Les candidats indépendant prennent le large au Pakistan: Difficile retour du PTI aux affaires

Ce qui se profile samedi, c’est une alliance du PML-N, le parti de N. Sharif (71 sièges) et du Parti du peuple pakistanais (PPP) de Bilawal Bhutto Zardari (54 sièges), qui se sont mis d’accord la nuit dernière pour «travailler ensemble» c’est-à-dire former une coalition afin d’avoir la majorité. N. Sharif avait, la veille, donné un discours de victoire devant des milliers de partisans. Seulement, le PTI d’I. Khan, emprisonné notamment pour une affaire de corruption, déclare lui aussi la victoire. Ses candidat qui n’ont pas été autorisés à se présenter sous l’étiquette du parti, ont cependant le plus grand nombre de sièges, et il cherchent à se rallier à un autre parti pour disposer d’une majorité à l’Assemblée.

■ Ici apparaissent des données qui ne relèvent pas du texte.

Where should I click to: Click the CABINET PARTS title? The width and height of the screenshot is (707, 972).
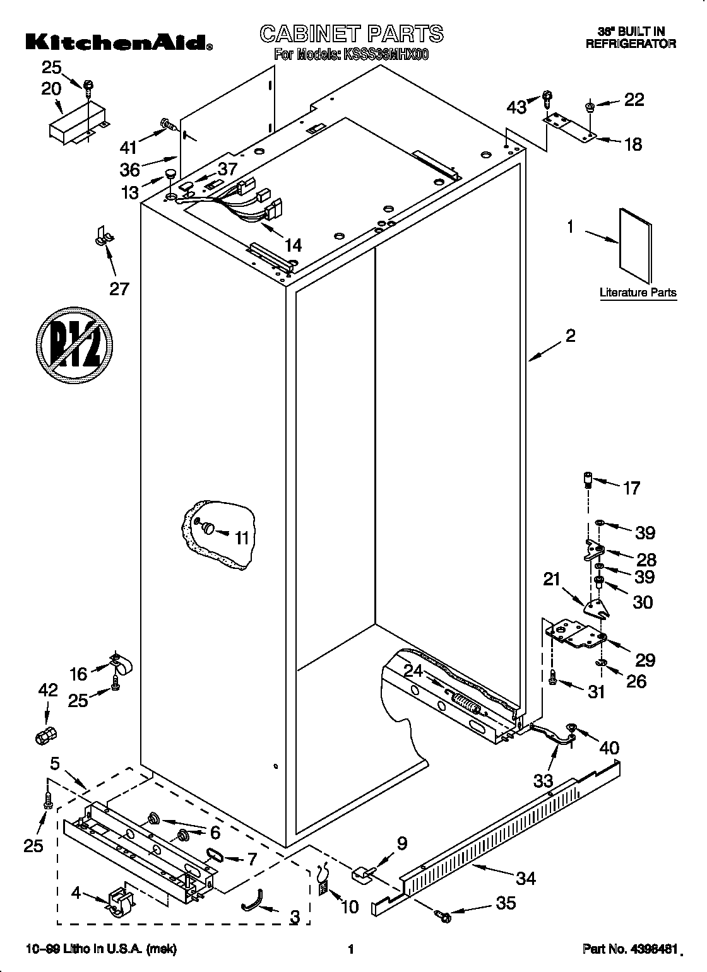point(352,33)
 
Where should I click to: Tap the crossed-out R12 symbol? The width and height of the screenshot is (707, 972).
point(74,344)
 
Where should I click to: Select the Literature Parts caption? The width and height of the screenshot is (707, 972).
point(638,293)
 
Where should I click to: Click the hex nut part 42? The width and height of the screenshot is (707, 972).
point(45,735)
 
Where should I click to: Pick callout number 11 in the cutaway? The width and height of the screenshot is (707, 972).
point(242,538)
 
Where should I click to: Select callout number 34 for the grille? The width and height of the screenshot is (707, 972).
point(525,877)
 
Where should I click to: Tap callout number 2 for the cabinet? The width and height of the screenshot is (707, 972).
point(570,336)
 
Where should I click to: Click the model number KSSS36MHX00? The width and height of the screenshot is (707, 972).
point(386,55)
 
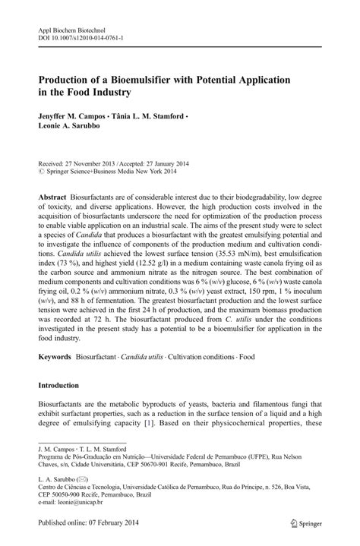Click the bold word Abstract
coord(53,197)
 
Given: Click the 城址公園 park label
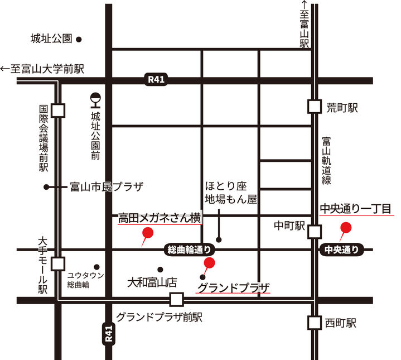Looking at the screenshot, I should (x=51, y=39).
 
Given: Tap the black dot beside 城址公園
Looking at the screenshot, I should (x=79, y=40).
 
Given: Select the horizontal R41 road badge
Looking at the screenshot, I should (x=156, y=80).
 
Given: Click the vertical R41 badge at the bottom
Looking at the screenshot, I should (x=110, y=333).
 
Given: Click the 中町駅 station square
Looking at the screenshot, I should (x=315, y=231).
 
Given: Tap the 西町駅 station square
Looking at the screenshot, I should (x=315, y=323).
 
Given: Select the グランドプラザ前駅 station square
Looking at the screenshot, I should (x=177, y=300).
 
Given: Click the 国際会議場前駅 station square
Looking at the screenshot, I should (x=58, y=110).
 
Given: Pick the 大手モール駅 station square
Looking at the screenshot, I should (x=58, y=263).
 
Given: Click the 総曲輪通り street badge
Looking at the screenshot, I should (x=189, y=249).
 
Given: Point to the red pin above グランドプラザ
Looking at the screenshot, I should (x=210, y=263).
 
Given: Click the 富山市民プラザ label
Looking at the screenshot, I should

Beaucoup de questions restent en suspens à ce stade. Ces élections et le dépouillement qui a suivi sont teintés d’irrégularités et d’un sentiment de frustration et de manque de transparence. L’absence de réseau mobile le jour du scrutin, les problèmes d’internet les jours qui ont suivi, ont favorisé le climat de suspicion à l’égard du processus électoral.

Le traitement d’I. Khan et de ses partisans, victimes de répression, a créé une atmosphère anxiogène et décevante pour les électeurs qui sont nombreux à ne pas avoir confiance dans le processus électoral pakistanais, comme le révèle un récent sondage: 70% de la population n’a pas confiance dans l’intégrité des élections.

Fondés sur des dynasties familiales et traditionnellement rivaux, la PML-N et le PPP se sont partagé le plus clair du pouvoir avec l’armée, depuis des décennies. Ils ont déjà travaillé ensemble et pourraient renouveler l’expérience, écrit l’AFP. Ils avaient formé un gouvernement de coalition, sous la direction de Shehbaz Sharif, le frère de Nawaz, après l’éviction d’I. Khan du poste de Premier ministre par une motion de censure en avril 2022. Les partis de moindre envergure ont remporté 27 sièges au total, notamment 17 pour le mouvement Muttahida Qaumi (MQM), et pourraient susciter les convoitises du PTI ces prochains jours.